— Required action —
No image is to be carried over; reproduce the rest of the listing word for word.

— Listed entries —
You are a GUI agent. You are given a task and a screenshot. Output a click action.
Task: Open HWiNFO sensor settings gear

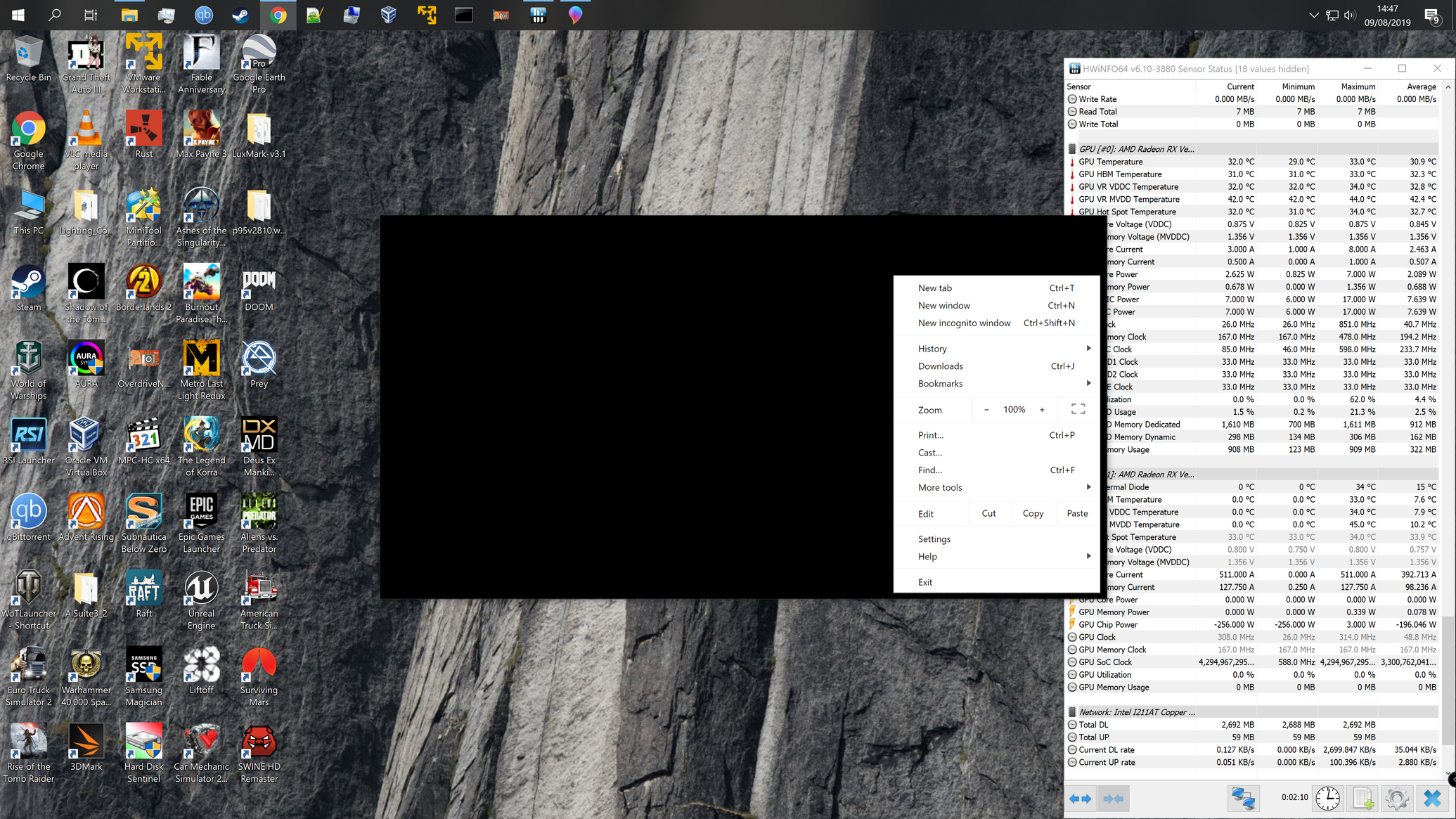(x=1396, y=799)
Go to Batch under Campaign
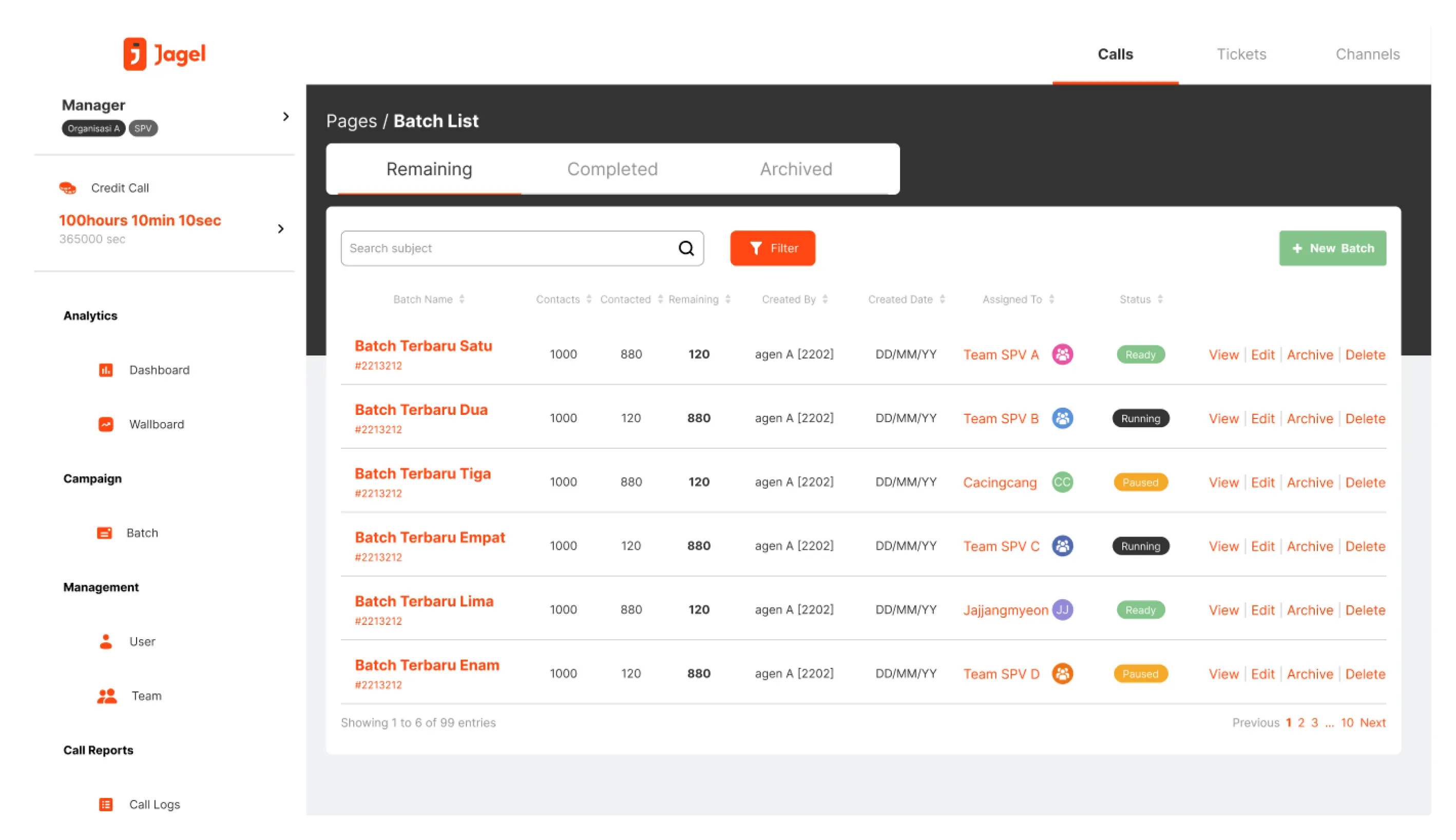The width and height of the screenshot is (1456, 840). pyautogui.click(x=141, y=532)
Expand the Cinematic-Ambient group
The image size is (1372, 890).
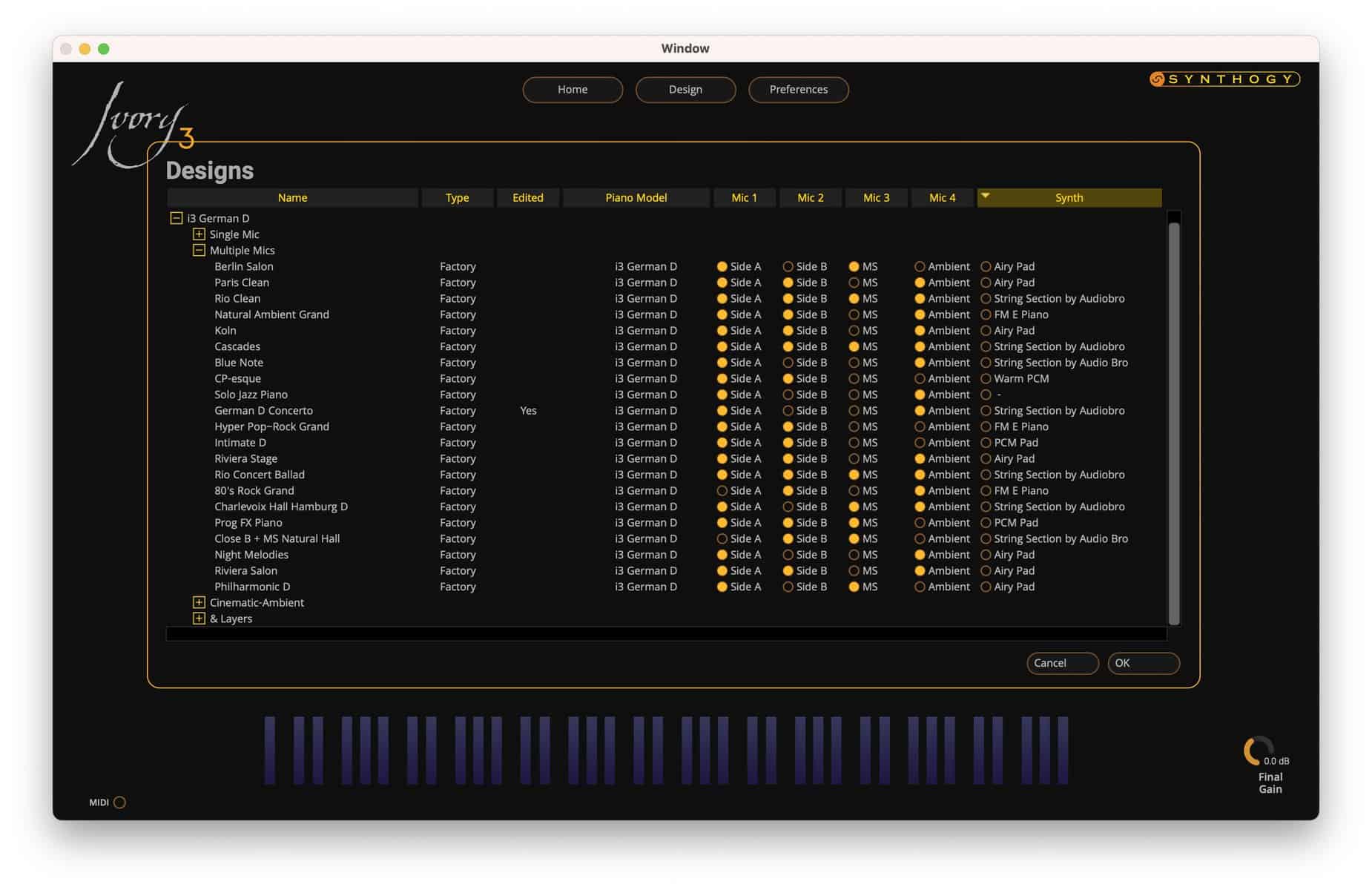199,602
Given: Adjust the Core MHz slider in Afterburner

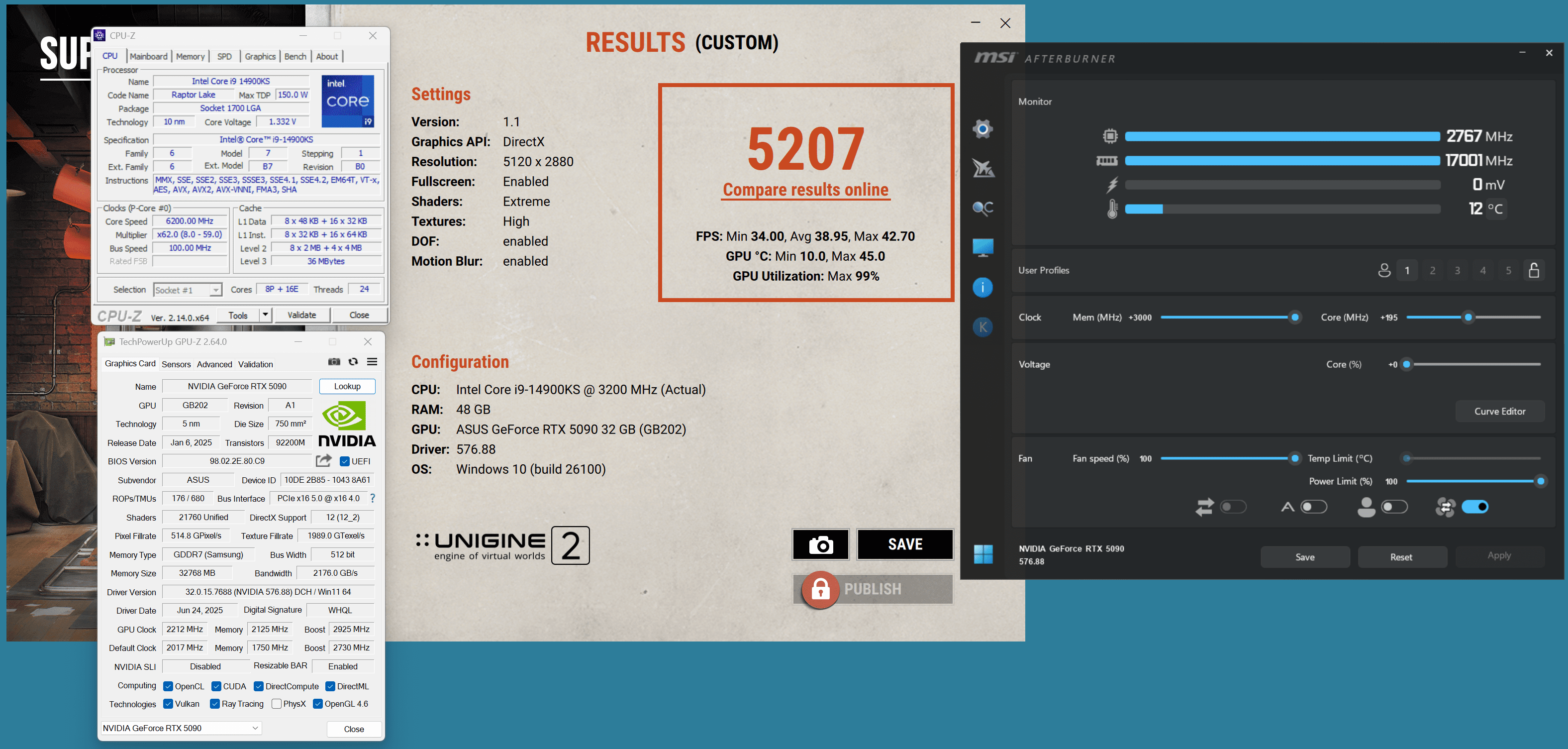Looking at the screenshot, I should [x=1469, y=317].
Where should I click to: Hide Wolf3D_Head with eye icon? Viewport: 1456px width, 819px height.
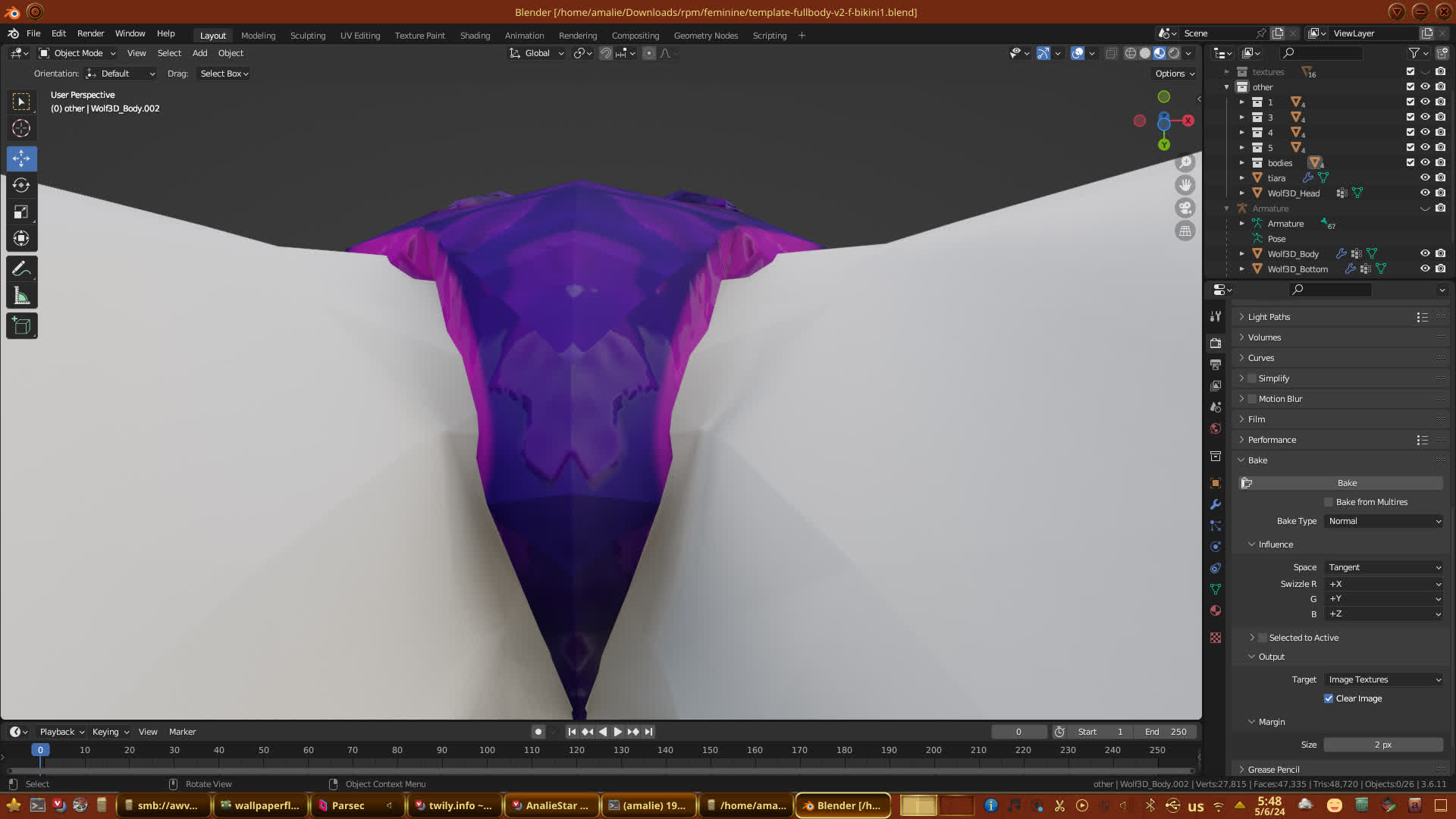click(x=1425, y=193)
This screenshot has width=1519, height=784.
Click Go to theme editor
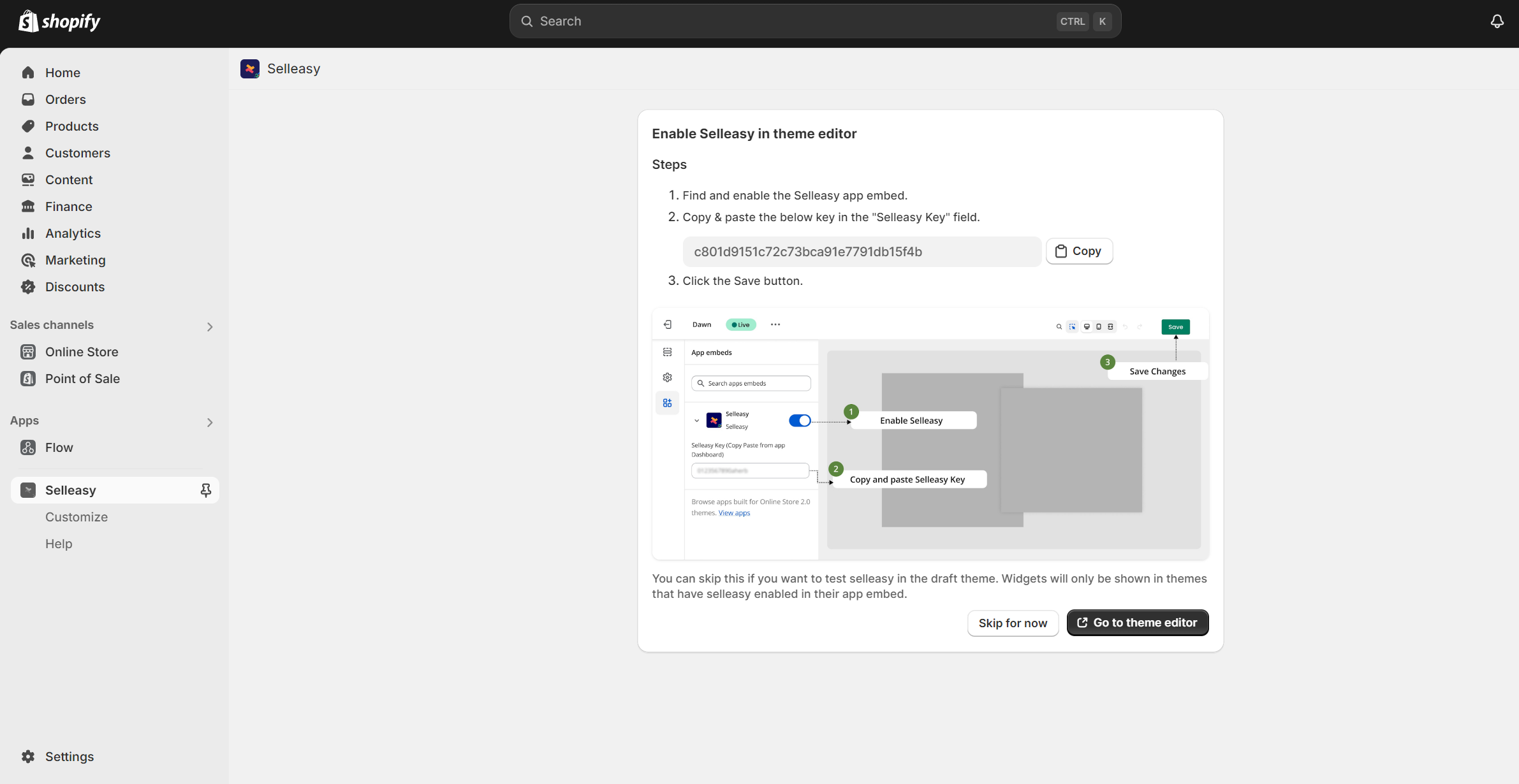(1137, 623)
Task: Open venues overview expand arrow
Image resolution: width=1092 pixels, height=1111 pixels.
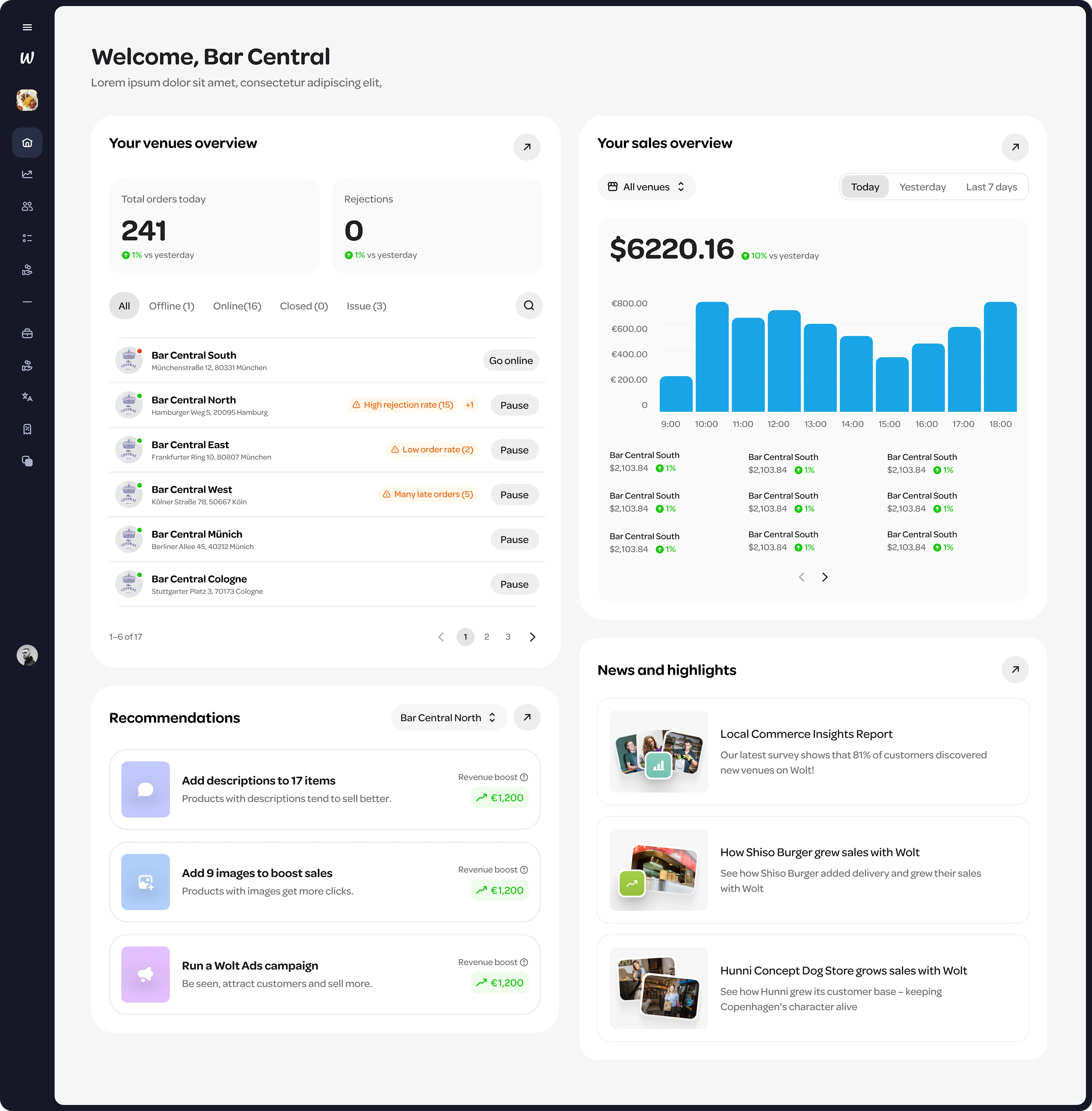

— Result of the task —
You are a GUI agent. You are given a task and a screenshot. Output a click action.
Task: Open HWiNFO sensor settings gear

(x=1396, y=799)
Go to Batch under Campaign
The width and height of the screenshot is (1456, 840). pyautogui.click(x=141, y=532)
Expand the Cinematic-Ambient group
The image size is (1372, 890).
199,602
Given: Adjust the Core MHz slider in Afterburner

Looking at the screenshot, I should [x=1469, y=317].
Where should I click to: Hide Wolf3D_Head with eye icon? Viewport: 1456px width, 819px height.
click(x=1425, y=193)
This screenshot has width=1519, height=784.
Click Go to theme editor
(1137, 623)
Task: Open venues overview expand arrow
Image resolution: width=1092 pixels, height=1111 pixels.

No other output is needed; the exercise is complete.